Dynamic and changing situations are the most risky. We have finite cognitive resources to evaluate risks in a ‘live’ situation. Many of us may not have adequate ‘risk literacy’ and hence an understanding of risk and behaviour. Therefore, heuristics can offer valuable support in complex situations.

When COVID-19 is prominent in our community, we should adopt the COVID-Code. This approach aligns with Independent SAGE work (to be published) not and reflects a common behavioural scientific acknowledgment of the importance of consistent and collective effort in reducing risk and harms in our communities. The COVID-Code draws the themes and actions from above together, and presents messaging that could be promulgated in the same way as the Highway Code was when first introduced. 

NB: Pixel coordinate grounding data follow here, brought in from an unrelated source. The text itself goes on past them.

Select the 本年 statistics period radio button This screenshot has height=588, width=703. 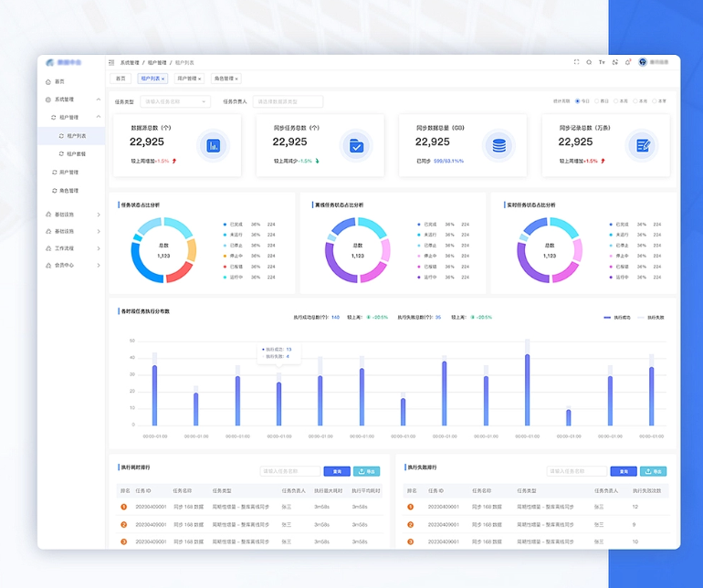coord(653,101)
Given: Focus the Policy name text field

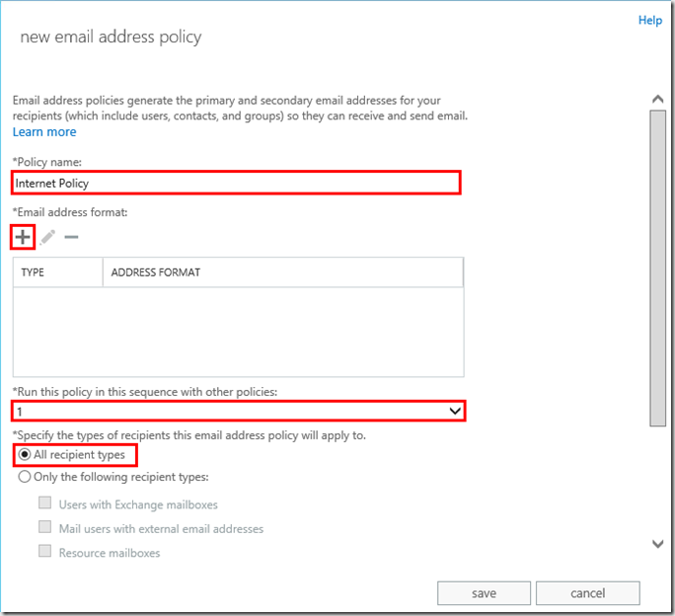Looking at the screenshot, I should pyautogui.click(x=236, y=183).
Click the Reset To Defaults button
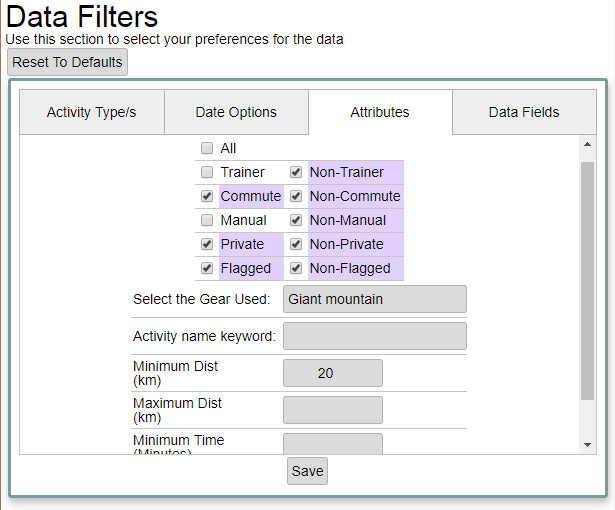The height and width of the screenshot is (510, 615). click(67, 62)
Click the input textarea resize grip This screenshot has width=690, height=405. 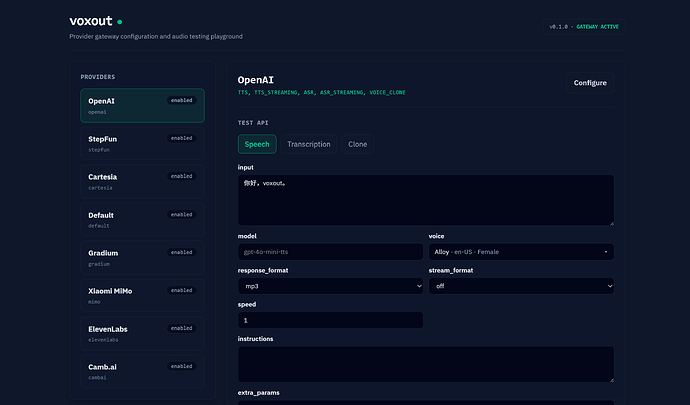(x=611, y=223)
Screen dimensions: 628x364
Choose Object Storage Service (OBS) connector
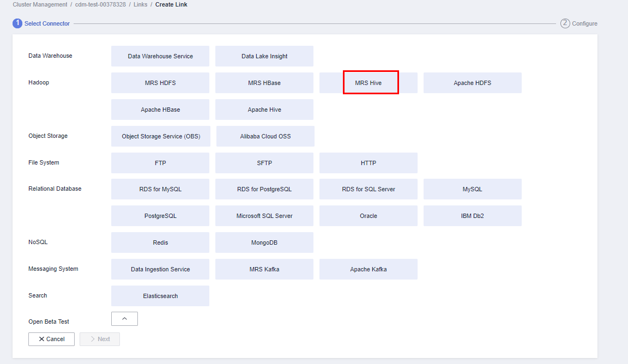click(x=161, y=136)
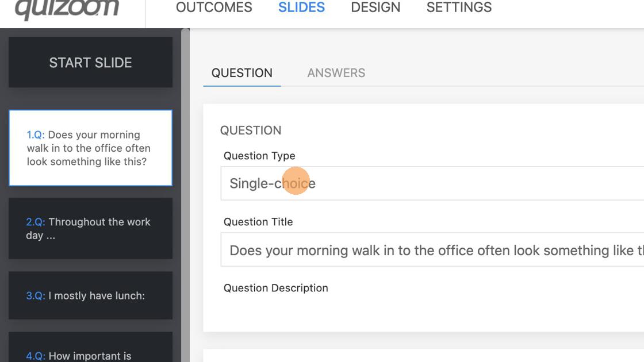
Task: Open slide 2 'Throughout the work day'
Action: pyautogui.click(x=90, y=229)
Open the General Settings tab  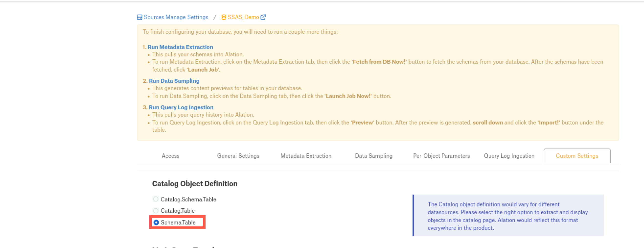coord(238,156)
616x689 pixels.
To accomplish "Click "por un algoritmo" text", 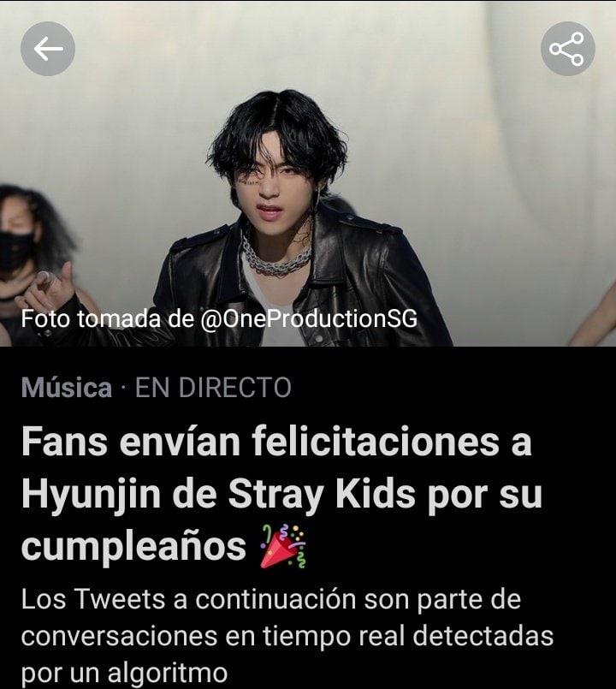I will [x=124, y=672].
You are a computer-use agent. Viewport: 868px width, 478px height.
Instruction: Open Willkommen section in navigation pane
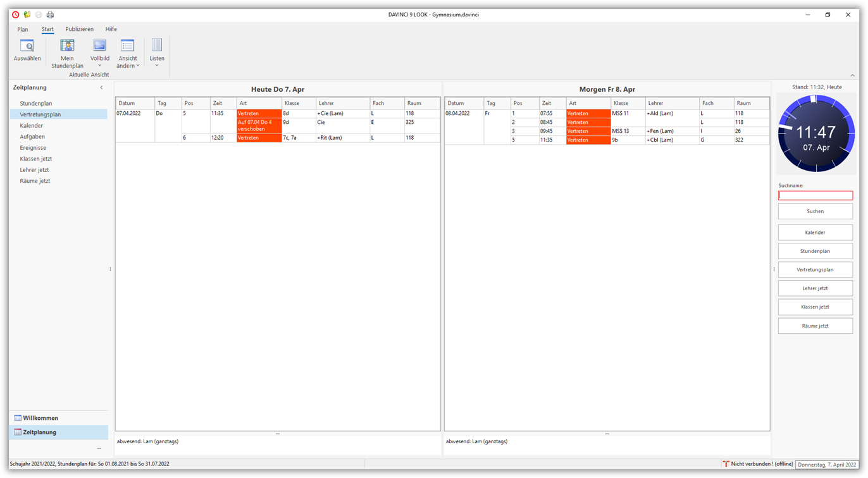pyautogui.click(x=40, y=418)
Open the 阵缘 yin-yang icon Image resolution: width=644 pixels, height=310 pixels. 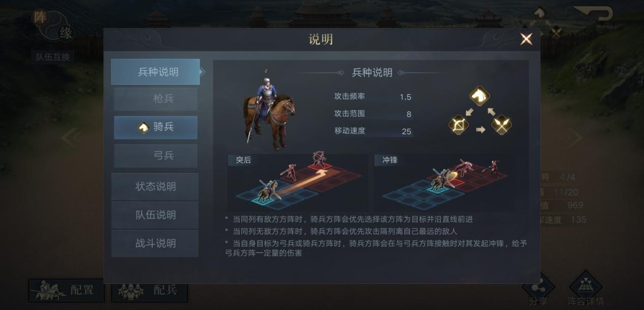53,25
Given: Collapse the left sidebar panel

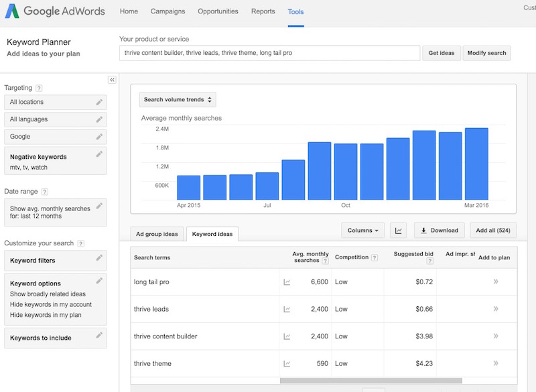Looking at the screenshot, I should pos(112,80).
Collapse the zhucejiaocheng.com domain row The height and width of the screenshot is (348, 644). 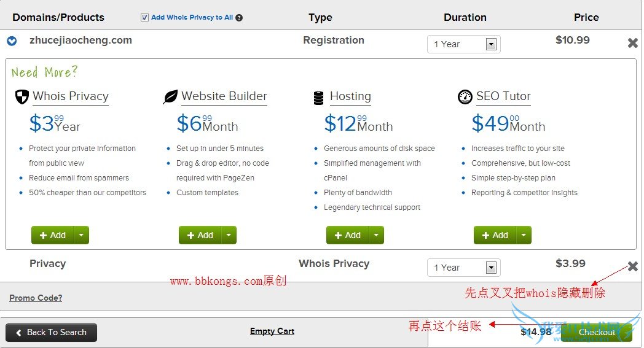(12, 41)
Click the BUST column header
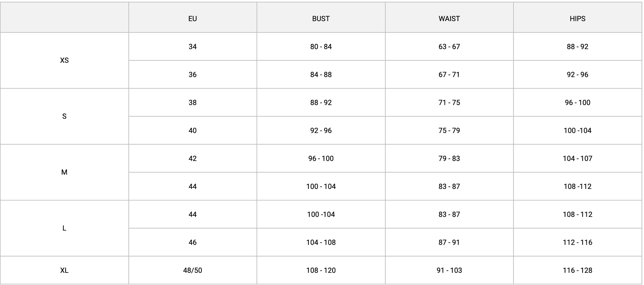The image size is (644, 285). [321, 19]
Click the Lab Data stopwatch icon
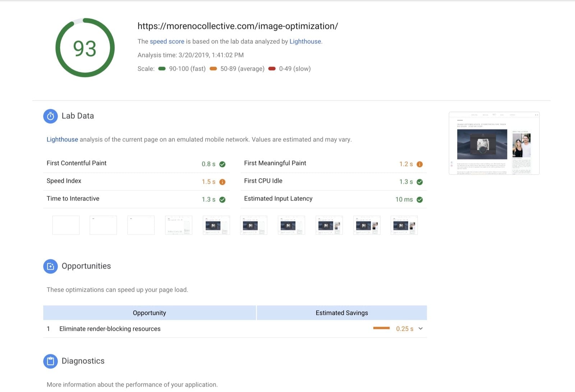Viewport: 575px width, 392px height. point(51,116)
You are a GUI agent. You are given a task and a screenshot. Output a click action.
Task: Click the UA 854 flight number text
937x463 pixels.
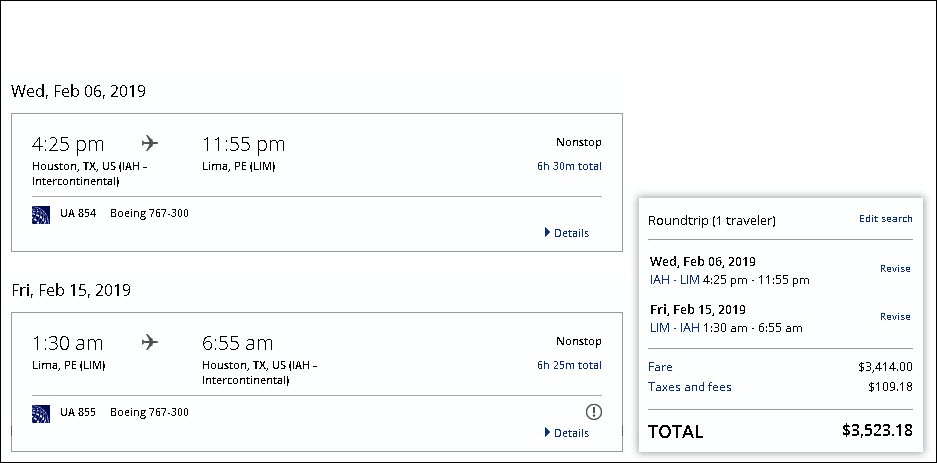(x=78, y=213)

People sometimes argue it is not worth carrying out protective behaviours because they are individually ineffective. In response, we must encourage personal perceptions of efficacy and control over COVID-19, and emphasise that the combination of multiple protective behaviours and other interventions will prevent transmission of the virus. A popular metaphor here is Swiss Cheese. Whilst Swiss Cheese has holes in it, you cannot see through it. Likewise, with COVID infection control, whilst a single measure might not prevent transmission, the addition of multiple layers of actions and protective measures ensure safe environments. See Vaccines alone will not stop Covid spreading - here's why (BBC).

The COVID–Code: Working together to keep Wales safe

Always:

  1. Stay at home (self-isolate) if you feel ill; if you have COVID-19 symptoms get a PCR test.
  2. Self-isolate if you have COVID-19, or have been advised to do so by NHS Test Trace Protect.
  3. Provide as much support as you can to help other people self-isolate.
  4. Get all of your COVID-19 vaccines and boosters, and encourage those around you to get theirs too.

Where possible:

  1. Minimise the number of face-to-face contacts you have, and the time spent with them.
  2. Meet-up outside, but if you are indoors, open doors and windows.
  3. Wear a face covering in crowded, and indoor, public spaces.
  4. Wash/sanitise your hands regularly and always sneeze into your elbow.
  5. Work from home when you can.

Whilst one action on its own may not stop the virus spreading, the combination of steps in the COVID-Code will prevent transmission if we each do our bit we will keep Wales safe.